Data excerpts
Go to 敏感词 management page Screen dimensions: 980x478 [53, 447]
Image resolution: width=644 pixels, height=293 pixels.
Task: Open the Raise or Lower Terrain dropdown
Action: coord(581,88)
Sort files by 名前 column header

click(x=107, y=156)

• **ASSIGNMENT**
Output all entries exactly as given above.

• **SOLVED PROBLEM**
Go to 敏感词 management page Screen dimensions: 980x478 [53, 447]
Image resolution: width=644 pixels, height=293 pixels.
Task: Open the Raise or Lower Terrain dropdown
Action: coord(581,88)
Sort files by 名前 column header

click(x=107, y=156)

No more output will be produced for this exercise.